» Work item:
Would you restate the entries below word for word, leaving out the images?

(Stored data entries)
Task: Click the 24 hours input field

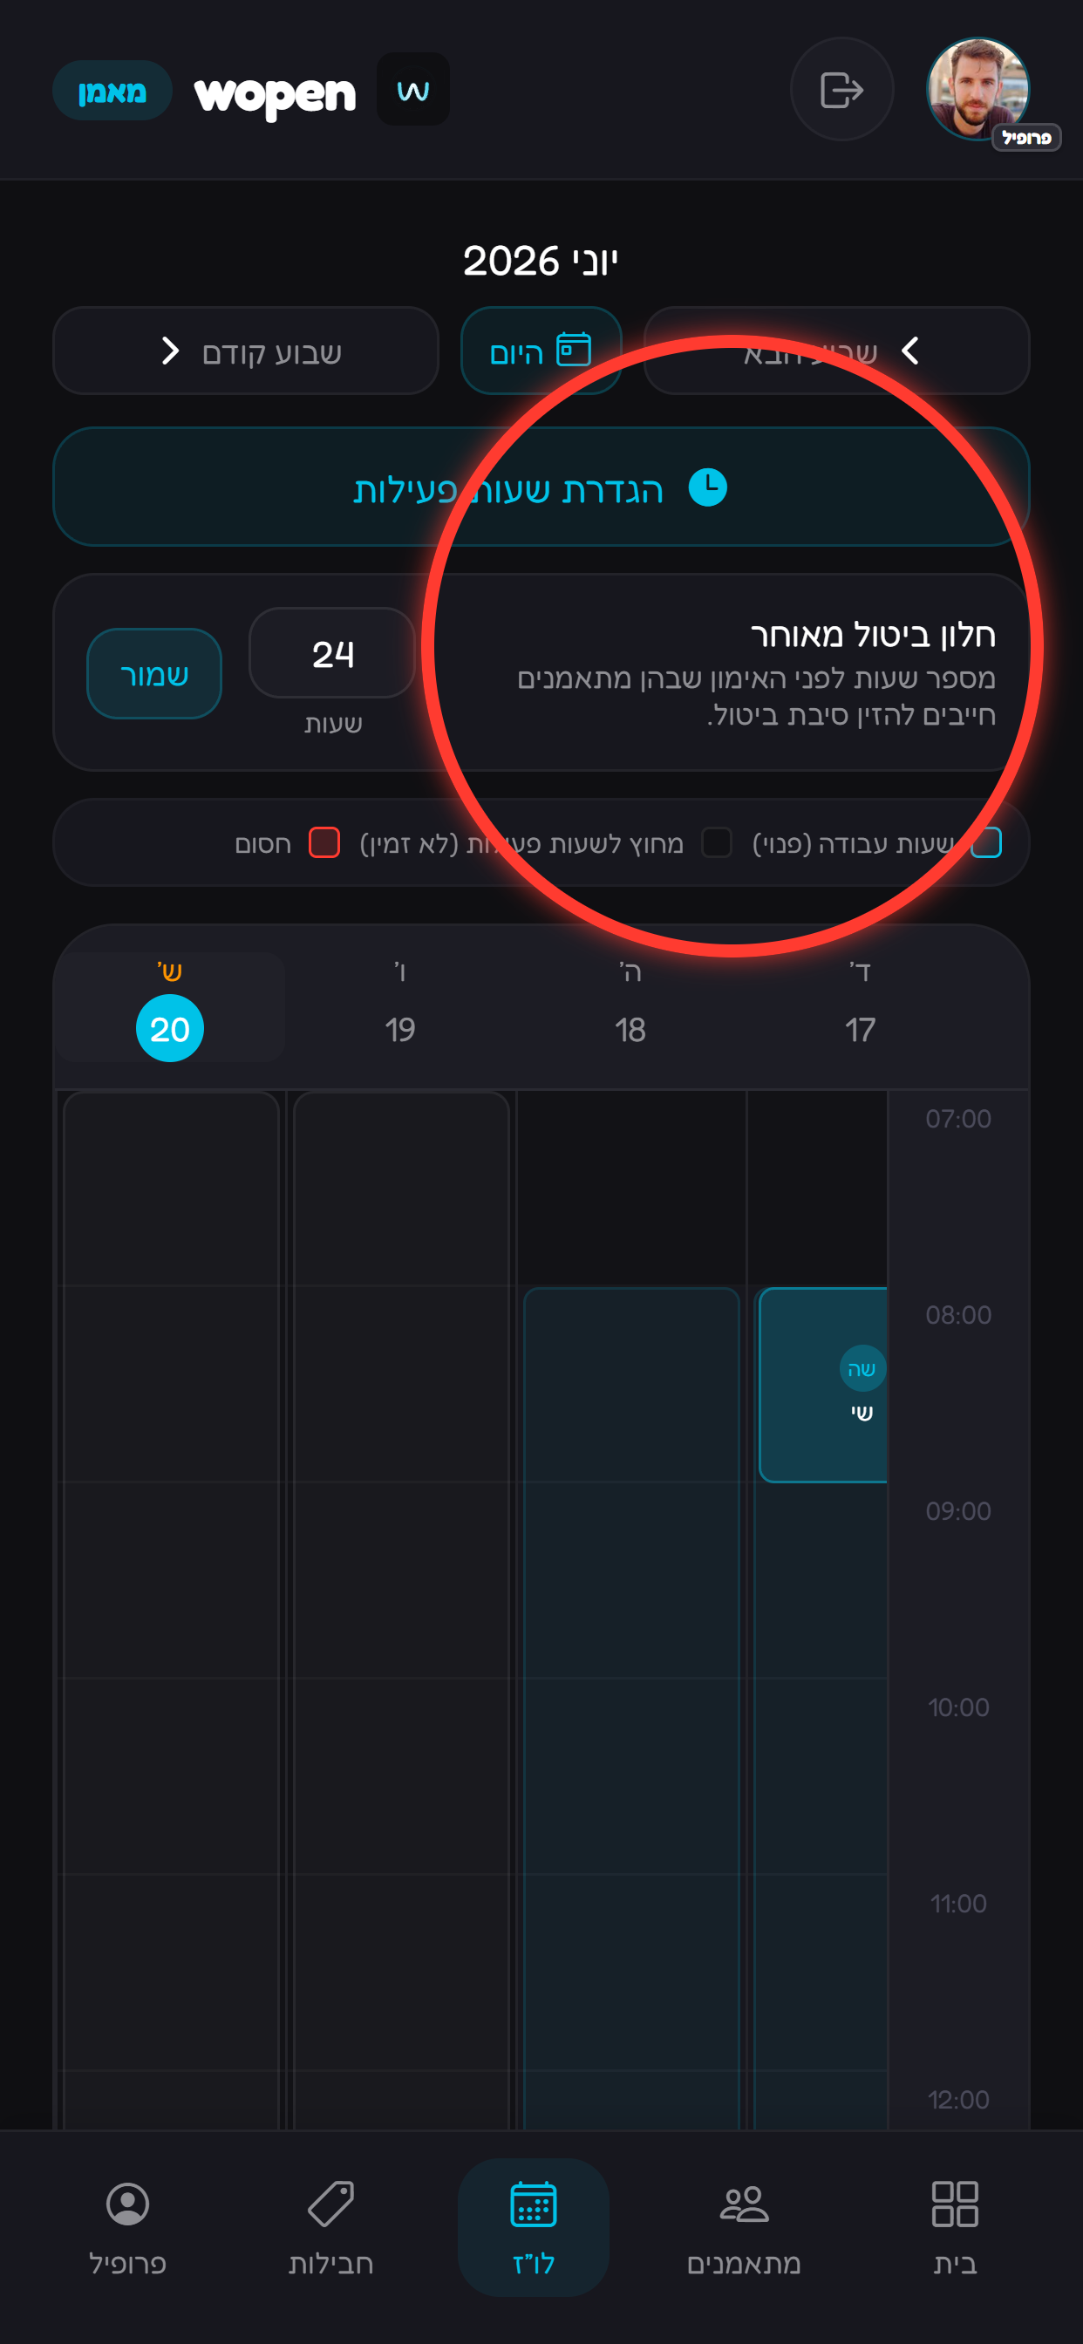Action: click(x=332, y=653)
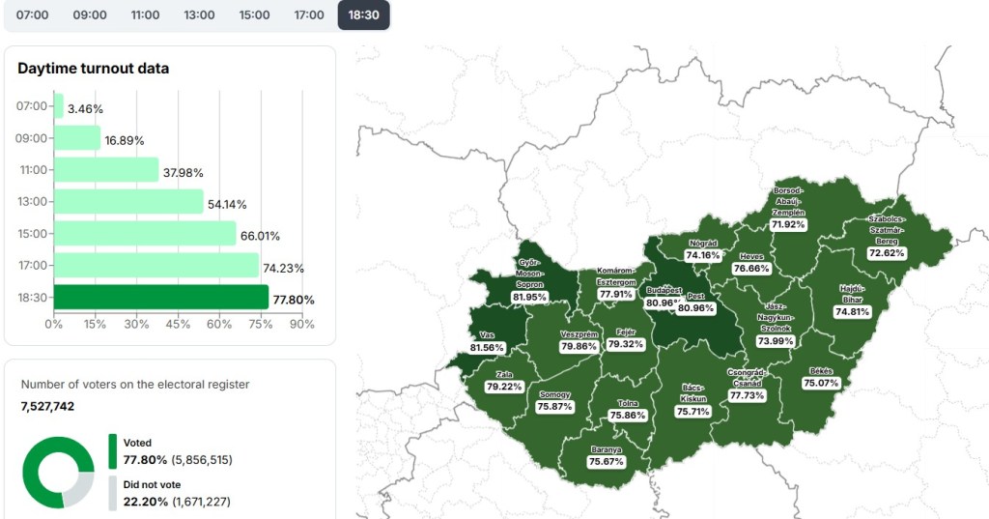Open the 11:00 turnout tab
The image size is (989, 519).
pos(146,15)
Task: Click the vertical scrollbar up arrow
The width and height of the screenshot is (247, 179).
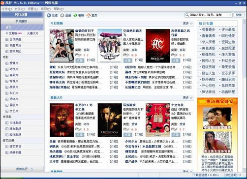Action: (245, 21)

» Reply:
Task: Click the 24 hours input field

Action: click(x=332, y=653)
Open the 11:00 turnout tab
The image size is (989, 519).
pos(146,15)
Task: Click the vertical scrollbar up arrow
The width and height of the screenshot is (247, 179).
Action: (245, 21)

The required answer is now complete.